En el caso de Van Gogh, parece como si fuera encontrando en los libros la razón que la locura le iba quitando. Los libros le permitían encontrar explicaciones al comportamiento de personas como Gauguin (Tartarín) o su propio hermano (Los hermanos Zemgamno), encontrar una consolación y esperanza que calmaban su miedo a caer en la locura, emocionarse con pequeños detalles que quedaban grabados en su memoria, inspirarle temas y figuras que representaba en sus obras. En las duras realidades descritas por los autores naturalistas, en el irónico racionalismo de Voltaire, en el luminoso humor de Daudet, en la profunda humanidad de Shakespeare, Van Gogh encontraba la narración de su vida, recogida en detalles que brillaban en su memoria con la misma intensidad que el colorido de su pintura.

 

[1] https://www.abc.es/cultura/arte/abci-ultimos-cuadros-gogh-vendido-813-millones-dolares-trepidante-subasta-201711140935_noticia.html
[2] https://www.amsterdam.info/es/museos/van_gogh_museum/
[3] https://www.diarioinformacion.com/cultura/2018/07/04/exposicion-van-gogh-alicante/2039700.html
[4] Salvo que se indique lo contrario, la edición manejada para este ensayo es Van Gogh, V. (1999). Últimas cartas desde la locura. Barcelona: El Aleph. En las referencias literales del libro se indicará únicamente la página para facilitar la lectura del texto.

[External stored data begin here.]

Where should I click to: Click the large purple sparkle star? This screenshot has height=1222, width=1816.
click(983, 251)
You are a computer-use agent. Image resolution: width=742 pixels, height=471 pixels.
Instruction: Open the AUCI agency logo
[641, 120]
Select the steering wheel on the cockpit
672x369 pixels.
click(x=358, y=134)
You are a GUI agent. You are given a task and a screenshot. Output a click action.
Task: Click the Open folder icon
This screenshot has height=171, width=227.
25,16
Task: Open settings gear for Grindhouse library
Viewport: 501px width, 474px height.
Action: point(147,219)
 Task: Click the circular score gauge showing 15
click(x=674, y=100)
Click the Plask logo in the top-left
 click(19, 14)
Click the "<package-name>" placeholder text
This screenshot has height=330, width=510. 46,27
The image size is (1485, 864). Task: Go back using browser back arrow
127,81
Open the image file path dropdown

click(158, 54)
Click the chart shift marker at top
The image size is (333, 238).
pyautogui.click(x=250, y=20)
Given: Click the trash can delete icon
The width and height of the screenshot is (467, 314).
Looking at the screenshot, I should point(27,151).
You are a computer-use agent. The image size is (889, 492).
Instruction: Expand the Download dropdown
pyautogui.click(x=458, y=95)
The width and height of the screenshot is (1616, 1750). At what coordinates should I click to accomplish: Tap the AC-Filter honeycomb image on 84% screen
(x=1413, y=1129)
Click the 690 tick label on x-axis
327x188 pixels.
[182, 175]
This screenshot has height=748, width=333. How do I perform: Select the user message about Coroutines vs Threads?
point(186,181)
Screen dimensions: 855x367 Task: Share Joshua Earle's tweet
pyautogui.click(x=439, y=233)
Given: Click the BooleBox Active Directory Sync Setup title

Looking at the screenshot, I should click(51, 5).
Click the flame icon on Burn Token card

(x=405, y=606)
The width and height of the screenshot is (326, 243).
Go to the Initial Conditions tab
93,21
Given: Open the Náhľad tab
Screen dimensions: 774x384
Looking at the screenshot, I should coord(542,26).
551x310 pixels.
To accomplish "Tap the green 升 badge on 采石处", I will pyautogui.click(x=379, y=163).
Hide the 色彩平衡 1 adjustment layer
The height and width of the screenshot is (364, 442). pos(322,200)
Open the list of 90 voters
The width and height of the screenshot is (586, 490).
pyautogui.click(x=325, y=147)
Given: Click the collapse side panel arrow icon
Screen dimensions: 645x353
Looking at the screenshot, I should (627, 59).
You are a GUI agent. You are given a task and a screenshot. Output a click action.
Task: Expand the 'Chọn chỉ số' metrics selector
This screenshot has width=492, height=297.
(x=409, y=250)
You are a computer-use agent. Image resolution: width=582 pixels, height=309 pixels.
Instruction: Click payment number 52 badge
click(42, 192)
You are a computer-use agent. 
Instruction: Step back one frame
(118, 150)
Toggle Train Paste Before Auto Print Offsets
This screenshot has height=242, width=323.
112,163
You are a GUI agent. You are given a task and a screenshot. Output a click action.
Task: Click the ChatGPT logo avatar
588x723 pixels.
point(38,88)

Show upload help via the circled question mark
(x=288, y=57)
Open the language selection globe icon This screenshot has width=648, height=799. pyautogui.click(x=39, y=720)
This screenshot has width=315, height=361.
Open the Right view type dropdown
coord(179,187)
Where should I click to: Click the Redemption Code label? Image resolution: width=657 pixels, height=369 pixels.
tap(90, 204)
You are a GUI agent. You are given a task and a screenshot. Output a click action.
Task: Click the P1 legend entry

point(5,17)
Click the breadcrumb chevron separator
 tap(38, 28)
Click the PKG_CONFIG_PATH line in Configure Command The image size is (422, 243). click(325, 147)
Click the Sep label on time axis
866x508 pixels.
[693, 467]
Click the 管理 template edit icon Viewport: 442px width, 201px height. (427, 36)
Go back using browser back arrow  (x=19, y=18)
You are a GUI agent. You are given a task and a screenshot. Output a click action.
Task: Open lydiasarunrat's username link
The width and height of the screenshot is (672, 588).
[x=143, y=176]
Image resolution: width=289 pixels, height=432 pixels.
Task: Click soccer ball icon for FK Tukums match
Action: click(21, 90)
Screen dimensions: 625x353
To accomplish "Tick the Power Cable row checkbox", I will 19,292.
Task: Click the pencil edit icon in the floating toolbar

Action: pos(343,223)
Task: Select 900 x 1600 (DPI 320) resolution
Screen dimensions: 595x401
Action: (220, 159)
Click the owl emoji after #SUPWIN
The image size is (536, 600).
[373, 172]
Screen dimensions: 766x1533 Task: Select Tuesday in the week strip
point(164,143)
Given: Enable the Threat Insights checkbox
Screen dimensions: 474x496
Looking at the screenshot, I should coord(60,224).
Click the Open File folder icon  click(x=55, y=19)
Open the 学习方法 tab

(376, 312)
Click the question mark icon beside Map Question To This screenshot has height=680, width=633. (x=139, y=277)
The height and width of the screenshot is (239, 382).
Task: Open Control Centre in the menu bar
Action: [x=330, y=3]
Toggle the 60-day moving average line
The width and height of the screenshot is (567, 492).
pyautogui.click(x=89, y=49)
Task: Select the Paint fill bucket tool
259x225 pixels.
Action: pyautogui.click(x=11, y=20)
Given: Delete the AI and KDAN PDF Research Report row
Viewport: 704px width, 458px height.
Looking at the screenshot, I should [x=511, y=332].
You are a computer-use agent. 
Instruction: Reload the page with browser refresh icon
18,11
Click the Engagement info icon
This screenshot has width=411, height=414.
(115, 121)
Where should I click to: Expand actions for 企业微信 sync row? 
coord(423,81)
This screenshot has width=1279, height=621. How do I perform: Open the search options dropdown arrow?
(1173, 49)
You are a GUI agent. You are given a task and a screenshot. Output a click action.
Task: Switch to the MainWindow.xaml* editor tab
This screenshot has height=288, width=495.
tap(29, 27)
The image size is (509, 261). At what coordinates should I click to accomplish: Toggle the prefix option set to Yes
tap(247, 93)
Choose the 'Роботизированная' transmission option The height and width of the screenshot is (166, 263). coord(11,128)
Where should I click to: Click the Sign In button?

[5] Van Gogh, V. (1913), Letters of a post-impressionist. Boston And New York: Houghton Mifflin Company. Disponible en https://www.gutenberg.org/files/40393/40393-h/40393-h.htm (traducción de la autora). El original dice así: “I feel quite certain that, on looking at these two pictures, no one will ever believe that they are the first studies I have ever painted. Truth to tell, I am surprised myself”.
[6] Frankl, V. (1991). El hombre en busca de sentido. Barcelona: Herder (versión electrónica).